Instructions to follow:
Each record is to be printed again precisely as it reads.
::::::::::
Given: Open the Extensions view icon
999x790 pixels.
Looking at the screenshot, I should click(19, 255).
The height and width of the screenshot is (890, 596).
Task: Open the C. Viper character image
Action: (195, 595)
::::::::::
Answer for the task:
Given: Open the Extensions view icon
999x790 pixels.
Looking at the screenshot, I should click(19, 255).
The height and width of the screenshot is (890, 596).
Task: Open the C. Viper character image
Action: (195, 595)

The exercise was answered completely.